| Required work |
Could you quote, exactly as they stand, the lines running from the one with "The height and width of the screenshot is (385, 1568)." to the final line of the material?

== Segment start ==

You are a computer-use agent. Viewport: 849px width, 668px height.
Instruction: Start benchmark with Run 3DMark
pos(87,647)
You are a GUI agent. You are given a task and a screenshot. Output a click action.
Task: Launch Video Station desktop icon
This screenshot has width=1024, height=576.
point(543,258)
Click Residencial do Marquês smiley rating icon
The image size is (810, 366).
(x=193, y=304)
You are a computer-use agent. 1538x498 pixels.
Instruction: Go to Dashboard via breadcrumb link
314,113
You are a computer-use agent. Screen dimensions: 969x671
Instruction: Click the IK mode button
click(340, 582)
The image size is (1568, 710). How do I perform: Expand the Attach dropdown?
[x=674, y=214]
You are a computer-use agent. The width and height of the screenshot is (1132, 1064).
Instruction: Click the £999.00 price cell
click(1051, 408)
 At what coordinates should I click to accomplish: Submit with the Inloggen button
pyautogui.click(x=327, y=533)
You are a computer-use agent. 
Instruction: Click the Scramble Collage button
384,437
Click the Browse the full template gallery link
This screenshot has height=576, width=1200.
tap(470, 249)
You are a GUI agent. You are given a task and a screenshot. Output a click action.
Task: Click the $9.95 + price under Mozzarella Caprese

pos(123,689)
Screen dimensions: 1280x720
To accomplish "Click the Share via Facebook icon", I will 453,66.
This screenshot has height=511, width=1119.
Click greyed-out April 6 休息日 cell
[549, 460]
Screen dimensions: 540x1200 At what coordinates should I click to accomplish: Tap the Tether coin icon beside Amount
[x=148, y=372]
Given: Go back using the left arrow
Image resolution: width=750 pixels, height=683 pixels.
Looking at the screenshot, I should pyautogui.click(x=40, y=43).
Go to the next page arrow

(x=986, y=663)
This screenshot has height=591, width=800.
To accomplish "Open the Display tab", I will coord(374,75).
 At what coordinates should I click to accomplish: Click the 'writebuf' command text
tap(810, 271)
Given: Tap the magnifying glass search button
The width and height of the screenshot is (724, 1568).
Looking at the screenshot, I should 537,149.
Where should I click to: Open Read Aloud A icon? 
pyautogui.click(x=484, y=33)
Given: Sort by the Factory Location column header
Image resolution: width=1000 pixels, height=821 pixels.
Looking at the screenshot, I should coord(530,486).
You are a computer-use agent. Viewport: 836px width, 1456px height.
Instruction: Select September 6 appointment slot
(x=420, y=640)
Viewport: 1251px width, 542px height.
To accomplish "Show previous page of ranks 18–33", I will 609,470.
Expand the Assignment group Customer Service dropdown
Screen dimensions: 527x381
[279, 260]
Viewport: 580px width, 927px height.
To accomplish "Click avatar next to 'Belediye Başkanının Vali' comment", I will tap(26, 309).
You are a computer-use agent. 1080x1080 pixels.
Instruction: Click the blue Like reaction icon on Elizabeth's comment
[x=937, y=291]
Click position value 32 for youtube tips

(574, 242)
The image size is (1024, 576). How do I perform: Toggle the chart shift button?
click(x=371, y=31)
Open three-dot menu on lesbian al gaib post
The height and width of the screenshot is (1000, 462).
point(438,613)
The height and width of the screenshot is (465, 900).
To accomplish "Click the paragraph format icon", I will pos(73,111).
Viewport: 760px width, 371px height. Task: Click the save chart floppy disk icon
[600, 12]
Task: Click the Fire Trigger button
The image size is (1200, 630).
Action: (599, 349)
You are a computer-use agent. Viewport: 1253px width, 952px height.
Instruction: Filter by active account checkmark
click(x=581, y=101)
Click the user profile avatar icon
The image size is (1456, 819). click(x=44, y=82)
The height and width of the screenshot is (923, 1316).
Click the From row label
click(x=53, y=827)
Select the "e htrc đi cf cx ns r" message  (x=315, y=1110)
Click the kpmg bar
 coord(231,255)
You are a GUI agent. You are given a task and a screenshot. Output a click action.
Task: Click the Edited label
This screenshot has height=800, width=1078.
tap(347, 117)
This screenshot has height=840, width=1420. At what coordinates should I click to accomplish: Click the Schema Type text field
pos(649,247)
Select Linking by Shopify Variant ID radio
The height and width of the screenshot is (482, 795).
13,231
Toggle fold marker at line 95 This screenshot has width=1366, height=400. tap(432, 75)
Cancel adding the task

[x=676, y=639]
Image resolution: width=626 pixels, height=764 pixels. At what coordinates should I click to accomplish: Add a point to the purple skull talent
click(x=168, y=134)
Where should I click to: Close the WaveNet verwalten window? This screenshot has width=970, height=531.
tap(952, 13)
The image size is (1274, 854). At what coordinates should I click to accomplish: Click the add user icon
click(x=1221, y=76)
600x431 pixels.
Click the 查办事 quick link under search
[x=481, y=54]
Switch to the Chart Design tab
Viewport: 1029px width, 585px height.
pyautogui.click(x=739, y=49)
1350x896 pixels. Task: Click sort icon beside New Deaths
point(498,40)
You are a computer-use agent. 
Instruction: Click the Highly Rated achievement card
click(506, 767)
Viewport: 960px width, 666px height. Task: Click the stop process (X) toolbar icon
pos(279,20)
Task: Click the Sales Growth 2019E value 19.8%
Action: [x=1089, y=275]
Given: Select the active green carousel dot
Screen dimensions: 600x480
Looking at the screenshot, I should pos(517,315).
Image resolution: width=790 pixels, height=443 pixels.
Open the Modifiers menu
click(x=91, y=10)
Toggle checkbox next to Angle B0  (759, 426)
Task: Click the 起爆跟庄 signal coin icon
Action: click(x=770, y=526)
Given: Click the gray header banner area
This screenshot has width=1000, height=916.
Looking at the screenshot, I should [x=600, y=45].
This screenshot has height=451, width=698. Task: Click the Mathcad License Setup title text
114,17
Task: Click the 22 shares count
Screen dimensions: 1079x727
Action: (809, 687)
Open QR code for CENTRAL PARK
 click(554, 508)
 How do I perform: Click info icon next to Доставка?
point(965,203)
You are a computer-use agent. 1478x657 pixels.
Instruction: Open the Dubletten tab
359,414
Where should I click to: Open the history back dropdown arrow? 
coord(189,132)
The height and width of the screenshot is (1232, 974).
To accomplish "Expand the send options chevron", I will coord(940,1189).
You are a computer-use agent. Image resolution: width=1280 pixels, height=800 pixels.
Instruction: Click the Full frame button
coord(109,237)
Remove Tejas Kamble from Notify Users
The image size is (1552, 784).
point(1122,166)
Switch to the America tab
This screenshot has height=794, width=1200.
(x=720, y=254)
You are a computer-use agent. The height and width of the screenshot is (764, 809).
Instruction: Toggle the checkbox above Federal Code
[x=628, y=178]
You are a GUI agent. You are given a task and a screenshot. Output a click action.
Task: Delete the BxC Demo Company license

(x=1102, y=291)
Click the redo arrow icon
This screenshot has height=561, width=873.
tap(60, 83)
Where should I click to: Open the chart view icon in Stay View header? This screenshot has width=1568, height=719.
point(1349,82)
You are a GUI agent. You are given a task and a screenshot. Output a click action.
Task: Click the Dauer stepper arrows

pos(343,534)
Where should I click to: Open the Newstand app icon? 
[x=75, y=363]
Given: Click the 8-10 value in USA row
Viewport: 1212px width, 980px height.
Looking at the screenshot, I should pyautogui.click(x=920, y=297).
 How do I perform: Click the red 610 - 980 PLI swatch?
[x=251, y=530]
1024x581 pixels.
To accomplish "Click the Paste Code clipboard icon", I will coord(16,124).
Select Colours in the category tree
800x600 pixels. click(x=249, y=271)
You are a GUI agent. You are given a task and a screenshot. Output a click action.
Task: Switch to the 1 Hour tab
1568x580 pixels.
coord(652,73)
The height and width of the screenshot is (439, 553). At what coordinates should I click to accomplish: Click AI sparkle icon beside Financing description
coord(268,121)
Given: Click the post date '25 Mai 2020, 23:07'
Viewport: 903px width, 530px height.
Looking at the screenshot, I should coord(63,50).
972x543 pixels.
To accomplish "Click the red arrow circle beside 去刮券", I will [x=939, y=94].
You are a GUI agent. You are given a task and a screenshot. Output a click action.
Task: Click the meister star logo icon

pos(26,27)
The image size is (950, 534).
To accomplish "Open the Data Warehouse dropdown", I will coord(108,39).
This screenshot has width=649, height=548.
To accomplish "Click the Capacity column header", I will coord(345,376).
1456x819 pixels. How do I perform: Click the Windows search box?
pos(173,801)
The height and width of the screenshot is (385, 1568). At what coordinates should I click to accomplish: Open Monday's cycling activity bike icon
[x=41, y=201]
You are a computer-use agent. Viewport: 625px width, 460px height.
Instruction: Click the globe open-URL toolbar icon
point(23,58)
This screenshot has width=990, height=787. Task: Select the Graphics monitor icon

== Segment end ==

| Answer below |
The height and width of the screenshot is (385, 1568). At what coordinates should I click to accomplish: Open Monday's cycling activity bike icon
[x=41, y=201]
You are a computer-use agent. Viewport: 625px width, 460px height.
Instruction: Click the globe open-URL toolbar icon
point(23,58)
This screenshot has width=990, height=787. Task: Select the Graphics monitor icon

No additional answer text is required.